La science avançant à pas de géant vert, les problèmes d'élimination des déchets, de production d'énergie et de recyclage des produits de santé n'en seront bientôt plus grâce à l'invention du XXIème siècle : le coureur cycliste professionnel. On peut lui faire avaler n'importe quoi, même à l'insu de son plein gré. Ce qu'il avale, il le transforme.

Si l'humain de base (toi, moi, nous) mange de la viande avariée, des pesticides, des antibiotiques vétérinaires, des conservateurs, au mieux il passe la nuit aux toilettes ; au pire, à l'issue de son cancer de juste après sa retraite, son corps ne se décompose pas et clignote la nuit.

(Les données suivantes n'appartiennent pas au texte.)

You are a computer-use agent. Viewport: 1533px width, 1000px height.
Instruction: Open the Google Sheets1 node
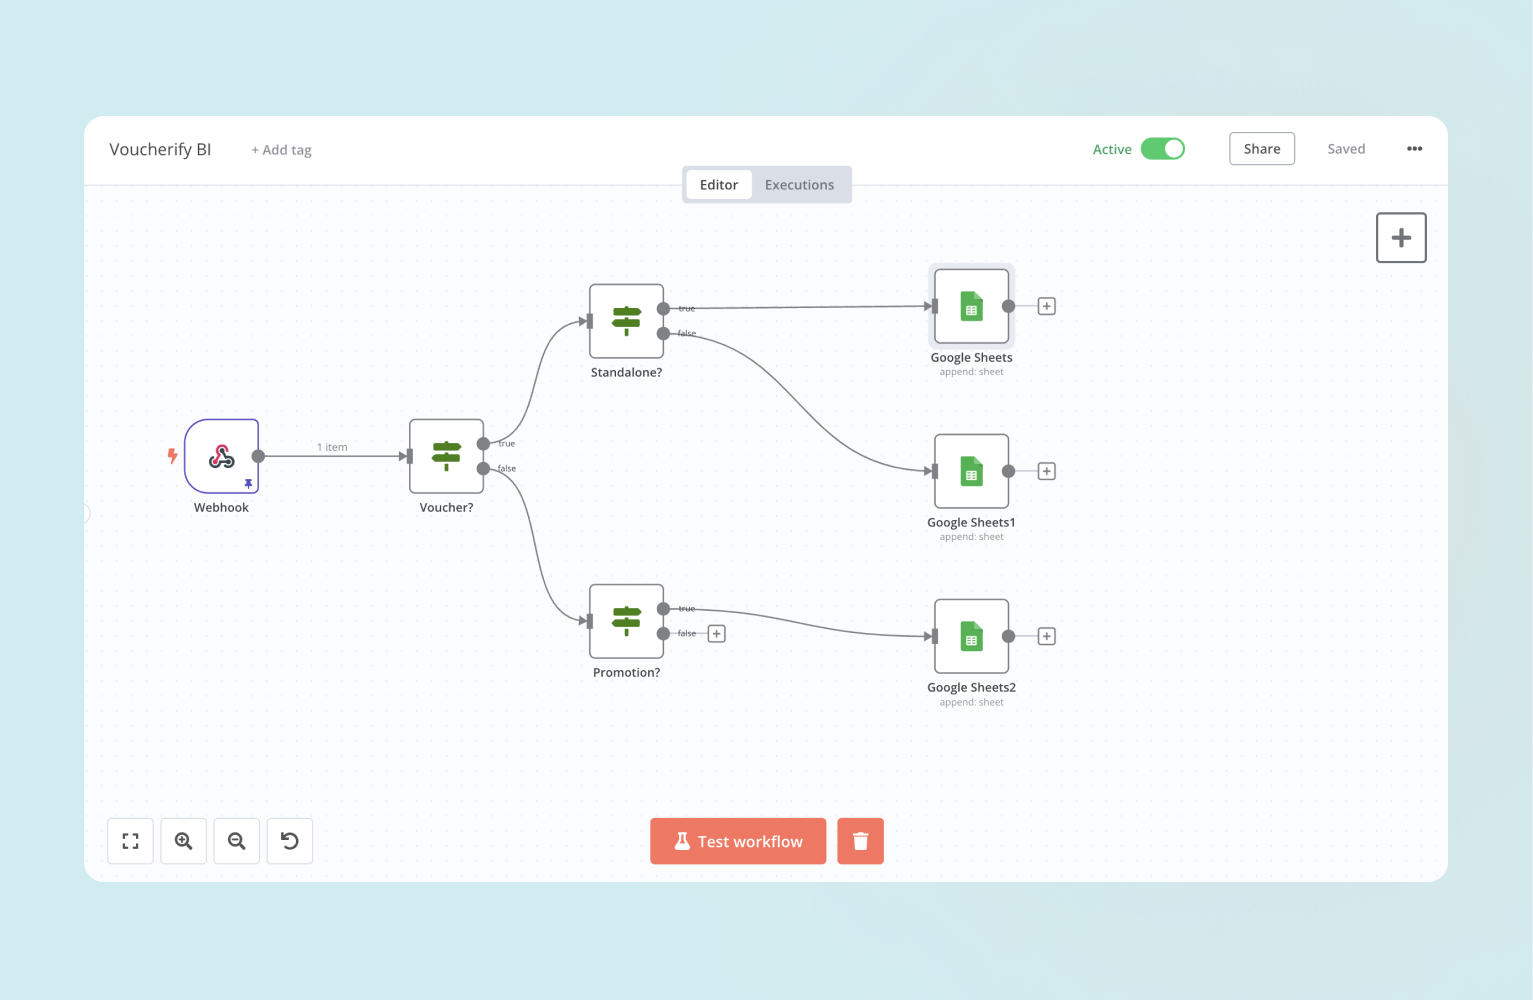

Alors qu'avec le même régime, le cycliste professionnel grimpe l'Alpe d'Huez à 45 km/h de moyenne avant de semer les motos suiveuses dans un nuage de poussière en descendant vers la vallée. Certes, il finit par avoir un cancer mais imaginons deux secondes qu'au lieu de le laisser gambader sur les départementales dont les fossés sont désherbés gratos grâce aux pauses pipi, on installait le peloton du Tour sur des vélos reliés au secteur.
Plus besoin d'aller chercher de l'uranium en Afrique, on fournit l'Union européenne en 220 V toute l'année ! On a tort de pointer du doigt le cycliste professionnel... surtout sans combinaison NBC car il est notre chance de survivre à la fin du pétrole.